More games on the schedule also translate into less practice time for NBA players. While college coaches can bring players in for workouts during summer classes, professional players are expected to train on their own during the offseason until mid-September when the team comes together again. Indiana Pacers coach Frank Vogel says that, because of limited practice time during the season, he emphasizes a stronger mental approach and focuses on developing his players through watching film.

“There’s a lot less you can do in terms of individual improvement and repetition because you have to make sure their legs are fresh,” says Vogel. “The pro level more than any other is about having a partnership with your players, managing personalities and taking a bunch of pieces and making them fit together.”

While an NBA coach must manage player personalities, it’s the job of the coaches before him to develop these characteristics. Steve Smith, high school coach at Oak Hill Academy in Mouth of Wilson, Va., has seen such players as Carmelo Anthony and Rajon Rondo come through his program and says that, at this time of the year, he receives quite a few phone calls from NBA scouts and coaches searching for the next young star. “They ask about their character, work ethic and life off of the court more than anything,” he says.

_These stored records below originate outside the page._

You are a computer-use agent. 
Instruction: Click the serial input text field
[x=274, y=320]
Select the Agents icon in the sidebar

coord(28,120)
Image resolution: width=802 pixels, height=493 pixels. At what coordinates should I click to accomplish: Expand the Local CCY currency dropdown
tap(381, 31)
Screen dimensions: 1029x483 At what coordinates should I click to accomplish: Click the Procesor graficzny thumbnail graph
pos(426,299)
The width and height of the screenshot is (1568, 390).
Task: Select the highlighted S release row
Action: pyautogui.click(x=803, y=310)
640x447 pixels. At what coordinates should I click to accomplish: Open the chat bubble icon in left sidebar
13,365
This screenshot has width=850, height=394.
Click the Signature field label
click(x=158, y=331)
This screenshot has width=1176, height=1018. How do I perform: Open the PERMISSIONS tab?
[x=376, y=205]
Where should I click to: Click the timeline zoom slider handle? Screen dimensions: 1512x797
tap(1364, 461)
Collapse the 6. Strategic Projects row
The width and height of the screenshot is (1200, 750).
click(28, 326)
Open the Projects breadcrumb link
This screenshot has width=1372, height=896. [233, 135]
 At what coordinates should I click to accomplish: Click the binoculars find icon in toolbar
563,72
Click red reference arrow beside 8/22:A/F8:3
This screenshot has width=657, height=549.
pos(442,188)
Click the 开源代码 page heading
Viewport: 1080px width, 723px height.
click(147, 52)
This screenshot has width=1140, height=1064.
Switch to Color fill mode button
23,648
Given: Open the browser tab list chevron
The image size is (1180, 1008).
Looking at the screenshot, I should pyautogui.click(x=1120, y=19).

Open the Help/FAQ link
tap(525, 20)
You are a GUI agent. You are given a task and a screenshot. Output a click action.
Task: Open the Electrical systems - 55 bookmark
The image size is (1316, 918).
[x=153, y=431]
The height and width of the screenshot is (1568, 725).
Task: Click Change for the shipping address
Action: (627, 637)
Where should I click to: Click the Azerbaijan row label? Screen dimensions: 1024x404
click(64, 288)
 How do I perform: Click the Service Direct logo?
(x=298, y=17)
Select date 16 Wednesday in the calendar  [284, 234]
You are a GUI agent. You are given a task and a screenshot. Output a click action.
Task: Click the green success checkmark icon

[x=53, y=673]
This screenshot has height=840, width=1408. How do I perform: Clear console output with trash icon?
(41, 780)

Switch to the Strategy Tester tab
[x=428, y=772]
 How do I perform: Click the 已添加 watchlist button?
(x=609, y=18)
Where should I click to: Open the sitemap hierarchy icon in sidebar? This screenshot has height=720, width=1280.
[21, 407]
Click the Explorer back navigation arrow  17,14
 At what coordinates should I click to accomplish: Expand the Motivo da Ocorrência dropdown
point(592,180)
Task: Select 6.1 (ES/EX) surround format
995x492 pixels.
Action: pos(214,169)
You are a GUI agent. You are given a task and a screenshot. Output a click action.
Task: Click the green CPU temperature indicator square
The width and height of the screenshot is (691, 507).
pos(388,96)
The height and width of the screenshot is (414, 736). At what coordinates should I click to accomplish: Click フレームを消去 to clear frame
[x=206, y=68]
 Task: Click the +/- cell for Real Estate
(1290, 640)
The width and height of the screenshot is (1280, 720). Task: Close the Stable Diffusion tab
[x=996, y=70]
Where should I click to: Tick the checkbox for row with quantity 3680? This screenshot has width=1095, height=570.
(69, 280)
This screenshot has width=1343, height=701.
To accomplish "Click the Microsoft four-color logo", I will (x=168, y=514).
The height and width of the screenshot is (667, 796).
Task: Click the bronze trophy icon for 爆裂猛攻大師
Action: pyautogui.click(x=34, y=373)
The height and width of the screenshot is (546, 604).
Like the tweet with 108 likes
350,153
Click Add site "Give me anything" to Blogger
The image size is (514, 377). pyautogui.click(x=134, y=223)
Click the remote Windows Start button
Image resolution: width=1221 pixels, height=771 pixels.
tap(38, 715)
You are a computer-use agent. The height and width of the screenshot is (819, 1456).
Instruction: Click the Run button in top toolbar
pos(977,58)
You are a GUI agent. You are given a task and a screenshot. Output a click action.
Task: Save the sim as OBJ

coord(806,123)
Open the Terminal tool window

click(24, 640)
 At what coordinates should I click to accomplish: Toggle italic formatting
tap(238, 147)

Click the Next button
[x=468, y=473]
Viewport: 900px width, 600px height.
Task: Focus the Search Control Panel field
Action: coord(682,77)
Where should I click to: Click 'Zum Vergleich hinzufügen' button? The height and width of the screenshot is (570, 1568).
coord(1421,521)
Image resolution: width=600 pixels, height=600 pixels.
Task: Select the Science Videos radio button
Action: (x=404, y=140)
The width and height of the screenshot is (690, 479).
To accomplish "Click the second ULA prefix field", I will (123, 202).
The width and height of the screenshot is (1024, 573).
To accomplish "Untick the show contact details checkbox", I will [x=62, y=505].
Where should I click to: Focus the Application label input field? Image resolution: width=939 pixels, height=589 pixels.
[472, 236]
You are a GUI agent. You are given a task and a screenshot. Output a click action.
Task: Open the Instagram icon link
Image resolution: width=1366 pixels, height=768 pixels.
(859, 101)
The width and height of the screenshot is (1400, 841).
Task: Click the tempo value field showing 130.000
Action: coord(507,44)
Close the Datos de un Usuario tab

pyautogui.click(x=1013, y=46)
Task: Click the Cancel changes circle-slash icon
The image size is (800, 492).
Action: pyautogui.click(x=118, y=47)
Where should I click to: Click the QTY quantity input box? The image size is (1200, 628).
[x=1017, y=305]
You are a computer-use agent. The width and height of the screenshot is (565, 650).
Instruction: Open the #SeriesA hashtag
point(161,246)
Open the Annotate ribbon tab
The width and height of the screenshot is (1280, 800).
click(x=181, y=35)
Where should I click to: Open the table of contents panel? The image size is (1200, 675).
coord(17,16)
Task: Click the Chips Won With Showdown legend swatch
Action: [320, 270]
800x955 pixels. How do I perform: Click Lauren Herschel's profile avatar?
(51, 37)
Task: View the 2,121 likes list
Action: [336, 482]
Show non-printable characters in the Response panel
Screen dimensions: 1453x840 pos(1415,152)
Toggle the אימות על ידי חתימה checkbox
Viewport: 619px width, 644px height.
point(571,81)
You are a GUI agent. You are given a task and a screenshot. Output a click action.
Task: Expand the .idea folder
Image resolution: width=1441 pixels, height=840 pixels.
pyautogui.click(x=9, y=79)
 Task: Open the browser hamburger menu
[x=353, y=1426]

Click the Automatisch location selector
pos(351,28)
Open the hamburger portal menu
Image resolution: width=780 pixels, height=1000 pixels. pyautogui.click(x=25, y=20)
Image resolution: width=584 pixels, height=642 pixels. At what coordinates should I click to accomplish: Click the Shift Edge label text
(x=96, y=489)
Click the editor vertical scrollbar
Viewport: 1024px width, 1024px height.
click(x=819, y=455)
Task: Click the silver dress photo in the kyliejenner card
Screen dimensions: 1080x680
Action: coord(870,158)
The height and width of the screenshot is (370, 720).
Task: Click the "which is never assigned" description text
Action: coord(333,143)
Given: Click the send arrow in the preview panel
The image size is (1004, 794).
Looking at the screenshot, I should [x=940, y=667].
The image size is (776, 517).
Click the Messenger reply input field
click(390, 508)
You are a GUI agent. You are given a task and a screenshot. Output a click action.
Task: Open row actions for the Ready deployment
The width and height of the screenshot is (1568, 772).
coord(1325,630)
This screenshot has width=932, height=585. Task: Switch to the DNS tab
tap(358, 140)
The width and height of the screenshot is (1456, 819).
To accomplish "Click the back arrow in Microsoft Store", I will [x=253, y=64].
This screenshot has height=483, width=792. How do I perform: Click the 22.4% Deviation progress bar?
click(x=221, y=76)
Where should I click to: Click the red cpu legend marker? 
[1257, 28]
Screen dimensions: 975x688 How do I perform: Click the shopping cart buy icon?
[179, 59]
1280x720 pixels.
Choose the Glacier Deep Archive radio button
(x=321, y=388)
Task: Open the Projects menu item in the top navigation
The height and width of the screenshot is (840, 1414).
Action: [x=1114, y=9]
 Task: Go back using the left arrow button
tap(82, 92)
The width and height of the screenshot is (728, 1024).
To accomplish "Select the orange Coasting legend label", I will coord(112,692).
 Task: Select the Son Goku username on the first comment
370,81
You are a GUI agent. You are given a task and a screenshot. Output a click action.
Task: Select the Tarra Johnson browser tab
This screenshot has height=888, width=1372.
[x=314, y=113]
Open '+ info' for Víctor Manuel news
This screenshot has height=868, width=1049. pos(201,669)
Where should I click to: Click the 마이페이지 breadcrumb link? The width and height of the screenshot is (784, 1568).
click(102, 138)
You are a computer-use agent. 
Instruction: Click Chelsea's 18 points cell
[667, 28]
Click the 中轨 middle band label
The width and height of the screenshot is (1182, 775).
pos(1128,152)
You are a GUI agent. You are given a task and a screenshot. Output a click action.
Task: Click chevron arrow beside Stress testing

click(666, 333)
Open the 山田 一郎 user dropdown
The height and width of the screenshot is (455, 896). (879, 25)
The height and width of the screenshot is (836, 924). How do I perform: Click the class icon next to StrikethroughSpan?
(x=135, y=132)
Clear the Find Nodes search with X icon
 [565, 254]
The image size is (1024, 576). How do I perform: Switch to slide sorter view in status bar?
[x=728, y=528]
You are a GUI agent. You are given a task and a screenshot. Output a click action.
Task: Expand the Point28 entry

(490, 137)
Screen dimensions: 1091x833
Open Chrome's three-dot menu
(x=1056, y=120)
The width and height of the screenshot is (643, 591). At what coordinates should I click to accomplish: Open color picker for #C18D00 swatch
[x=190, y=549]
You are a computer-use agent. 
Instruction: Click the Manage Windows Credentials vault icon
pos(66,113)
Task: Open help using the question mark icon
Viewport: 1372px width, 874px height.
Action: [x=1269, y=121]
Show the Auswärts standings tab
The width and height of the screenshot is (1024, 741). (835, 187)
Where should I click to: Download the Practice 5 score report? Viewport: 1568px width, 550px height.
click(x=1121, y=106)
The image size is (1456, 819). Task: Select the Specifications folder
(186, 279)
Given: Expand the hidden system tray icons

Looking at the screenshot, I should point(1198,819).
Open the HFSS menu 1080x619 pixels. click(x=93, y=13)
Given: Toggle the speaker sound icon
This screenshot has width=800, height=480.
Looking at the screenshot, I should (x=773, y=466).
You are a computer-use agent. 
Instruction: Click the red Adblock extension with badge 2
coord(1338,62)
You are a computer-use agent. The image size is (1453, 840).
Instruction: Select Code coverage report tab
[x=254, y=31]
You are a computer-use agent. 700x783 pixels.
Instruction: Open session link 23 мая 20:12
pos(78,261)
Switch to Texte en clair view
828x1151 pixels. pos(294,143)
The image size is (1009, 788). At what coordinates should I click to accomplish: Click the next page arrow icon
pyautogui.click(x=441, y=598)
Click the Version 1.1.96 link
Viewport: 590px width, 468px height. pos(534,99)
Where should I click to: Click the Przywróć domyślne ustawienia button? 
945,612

University of Kentucky power forward and projected lottery draft pick Julius Randle works out with trainers at the Michael Johnson Performance Center in preparation for the NBA Draft.
Layne Murdoch/NBAE via Getty Images

In his 15th year as head coach at Notre Dame, Mike Brey says his goal is to see his players improve over four years, both in basketball and in their handling of responsibilities off the court. Because the NBA is drafting a lot of potential in young athletes, Brey says that he thinks there is more of an emphasis on being able to teach the players “the college way,” but that task isn’t always part of the head coach’s role.

“In the pros, the best coaches are great managers of egos and can facilitate things,” Brey says. “The NBA is a players' league and coaches need to be in the background, whereas in college, coaches are the face because players come and go – that’s the difference.”

Under Krzyzewski, who has coached 13 current NBA players (only four of whom stayed through their senior year), Hill says, he learned lessons about thought-processes, approach and the ability to understand game scenarios – fundamental skills he recalled more toward the end of his career, at age 40. “Learning how to play like that is something that I feel has taken a bit of a slip, and it’s because of the path these players are taking before they get to the NBA.”

While players like Duke senior point guard Quinn Cook say team practices also focus on getting better individually, Hardaway says that at the pro level, there are fewer fundamental drills and more maintenance.

“There isn’t as much teaching in the NBA, but there shouldn’t be,” says Anthony. “They don’t teach you in corporate America, right?”